**Work to be completed:** Please reproduce every line of the records below word for word, omitting the pictures.

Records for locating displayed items
+ + +
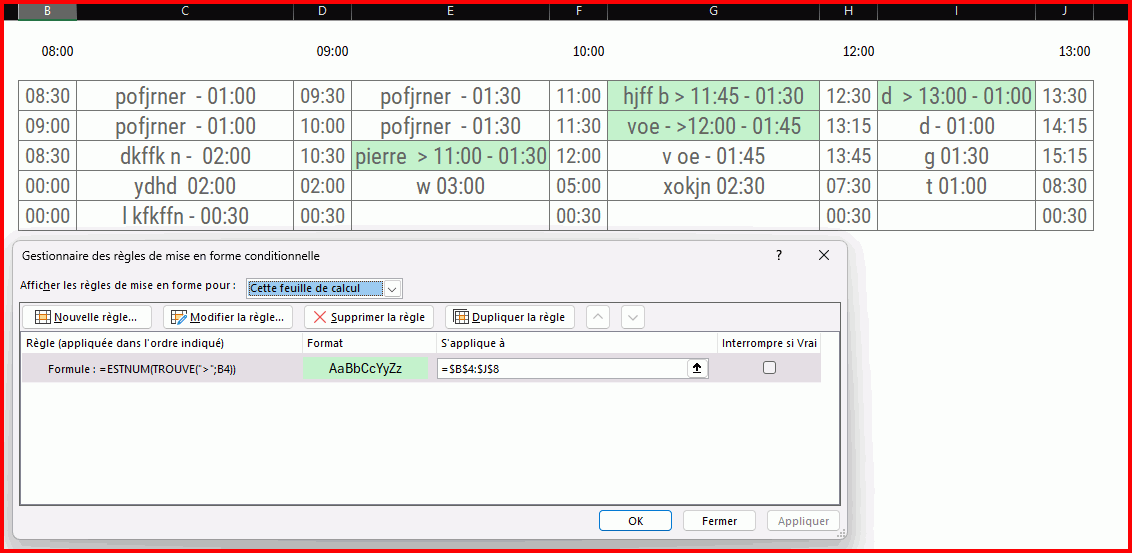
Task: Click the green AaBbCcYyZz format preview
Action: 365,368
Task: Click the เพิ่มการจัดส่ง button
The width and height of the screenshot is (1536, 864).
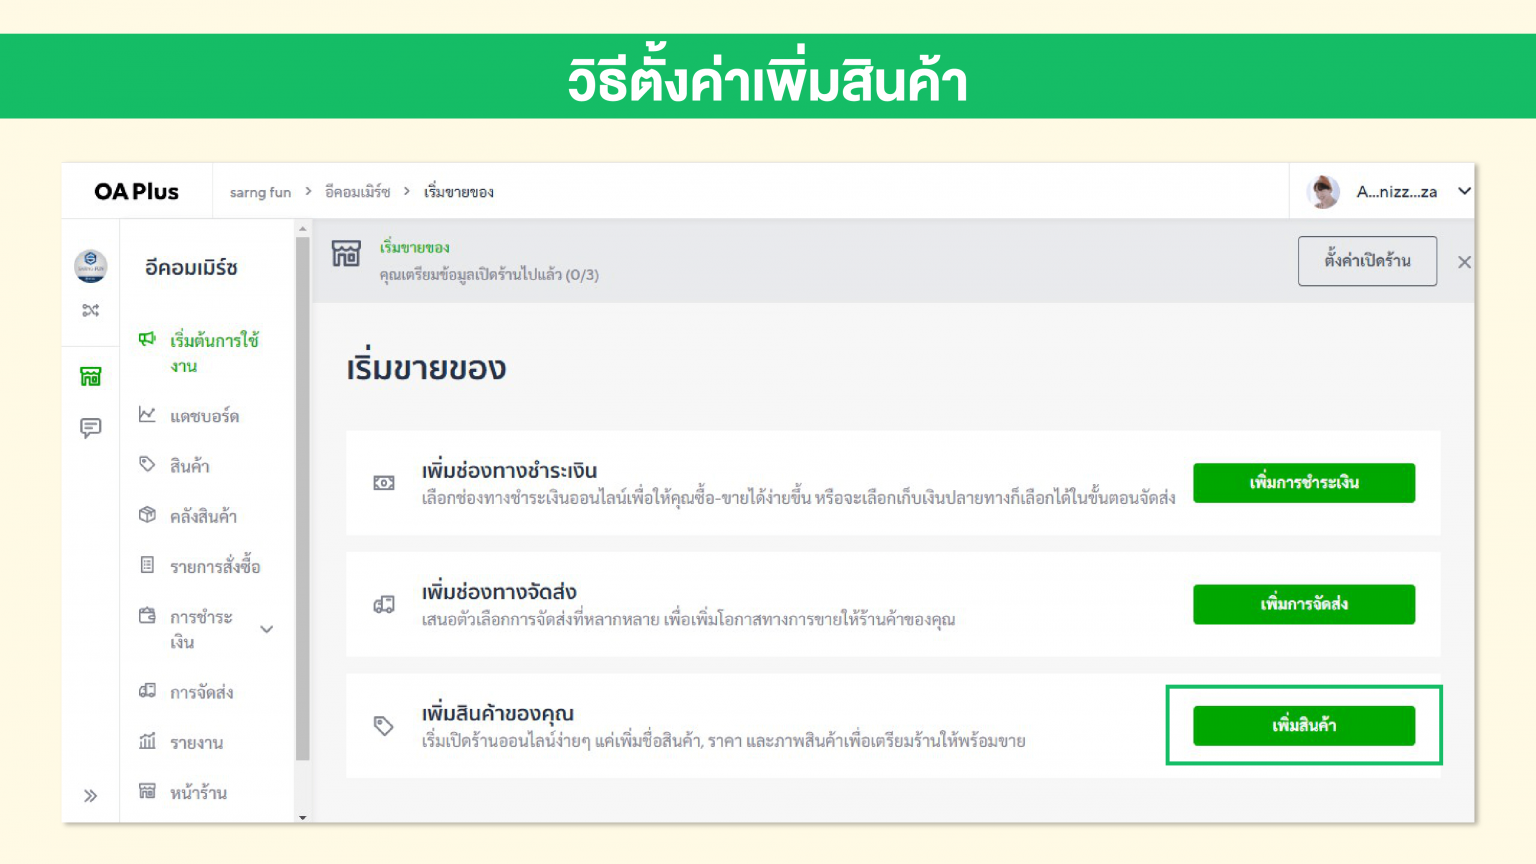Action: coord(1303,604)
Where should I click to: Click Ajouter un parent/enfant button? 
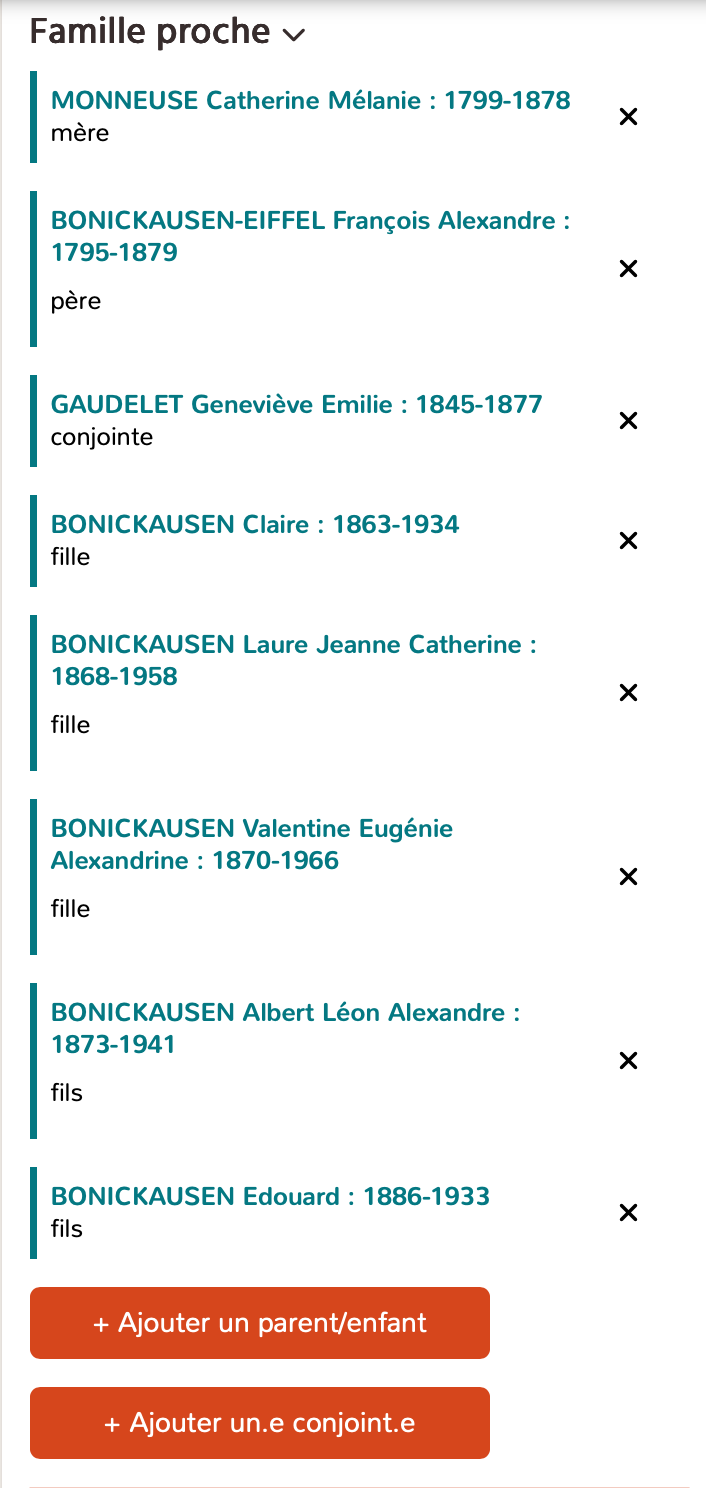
+ + +
**Answer to the task:**
Task: Click the green AaBbCcYyZz format preview
Action: 365,368
Task: Click the เพิ่มการจัดส่ง button
The width and height of the screenshot is (1536, 864).
Action: coord(1303,604)
Where should I click to: Click Ajouter un parent/enfant button? 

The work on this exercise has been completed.